[Stored entries]
=== Section Start ===

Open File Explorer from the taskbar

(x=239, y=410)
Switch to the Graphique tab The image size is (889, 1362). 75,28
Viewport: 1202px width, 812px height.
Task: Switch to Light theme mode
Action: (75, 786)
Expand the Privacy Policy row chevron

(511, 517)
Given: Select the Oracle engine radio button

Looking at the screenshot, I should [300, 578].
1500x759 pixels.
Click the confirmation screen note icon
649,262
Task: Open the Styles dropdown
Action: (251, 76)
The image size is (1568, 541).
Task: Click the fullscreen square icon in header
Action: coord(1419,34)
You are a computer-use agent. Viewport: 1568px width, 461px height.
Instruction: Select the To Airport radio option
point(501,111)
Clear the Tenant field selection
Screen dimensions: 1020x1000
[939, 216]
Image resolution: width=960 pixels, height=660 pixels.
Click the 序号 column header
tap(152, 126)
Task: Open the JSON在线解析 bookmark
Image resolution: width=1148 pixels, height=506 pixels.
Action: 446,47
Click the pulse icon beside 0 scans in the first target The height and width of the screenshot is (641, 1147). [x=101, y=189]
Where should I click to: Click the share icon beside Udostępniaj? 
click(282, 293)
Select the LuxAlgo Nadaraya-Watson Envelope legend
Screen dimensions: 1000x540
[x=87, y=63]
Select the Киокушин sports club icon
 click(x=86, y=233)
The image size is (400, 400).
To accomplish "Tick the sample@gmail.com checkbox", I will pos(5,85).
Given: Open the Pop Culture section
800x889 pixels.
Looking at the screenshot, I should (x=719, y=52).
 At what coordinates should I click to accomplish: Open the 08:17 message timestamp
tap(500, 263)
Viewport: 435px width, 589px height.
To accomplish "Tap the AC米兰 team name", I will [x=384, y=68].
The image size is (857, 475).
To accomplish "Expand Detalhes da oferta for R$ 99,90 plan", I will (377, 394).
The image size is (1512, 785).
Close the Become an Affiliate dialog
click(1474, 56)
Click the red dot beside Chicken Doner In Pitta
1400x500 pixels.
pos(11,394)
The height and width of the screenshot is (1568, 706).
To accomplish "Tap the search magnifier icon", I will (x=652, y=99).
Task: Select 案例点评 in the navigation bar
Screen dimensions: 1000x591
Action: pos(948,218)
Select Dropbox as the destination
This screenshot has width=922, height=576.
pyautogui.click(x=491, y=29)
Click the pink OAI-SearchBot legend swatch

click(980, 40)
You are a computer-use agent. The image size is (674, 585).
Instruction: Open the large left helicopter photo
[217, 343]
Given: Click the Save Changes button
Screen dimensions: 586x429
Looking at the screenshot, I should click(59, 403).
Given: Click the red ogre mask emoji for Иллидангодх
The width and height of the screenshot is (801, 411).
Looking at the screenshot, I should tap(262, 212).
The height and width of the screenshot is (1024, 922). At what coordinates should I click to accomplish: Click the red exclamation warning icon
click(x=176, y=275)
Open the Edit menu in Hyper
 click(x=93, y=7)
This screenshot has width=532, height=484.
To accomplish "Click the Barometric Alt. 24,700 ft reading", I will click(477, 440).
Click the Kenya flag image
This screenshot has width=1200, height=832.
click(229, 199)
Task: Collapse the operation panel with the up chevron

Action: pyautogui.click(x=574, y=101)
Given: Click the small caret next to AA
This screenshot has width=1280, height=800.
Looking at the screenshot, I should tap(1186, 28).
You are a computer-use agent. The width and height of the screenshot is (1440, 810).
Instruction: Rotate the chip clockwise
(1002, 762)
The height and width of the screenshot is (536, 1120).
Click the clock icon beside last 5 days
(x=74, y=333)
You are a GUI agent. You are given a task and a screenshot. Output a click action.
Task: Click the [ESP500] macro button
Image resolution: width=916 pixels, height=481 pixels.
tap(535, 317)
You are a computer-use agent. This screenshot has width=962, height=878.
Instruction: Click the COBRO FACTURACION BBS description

=== Section End ===

### What you will do
Collect each line of the entries that has the word "computer", copying it in full.

### Response for this exercise
You are a computer-use agent. Viewport: 1568px width, 461px height.
You are a computer-use agent. The image size is (674, 585).
You are a computer-use agent. The width and height of the screenshot is (1440, 810).
You are a computer-use agent. This screenshot has width=962, height=878.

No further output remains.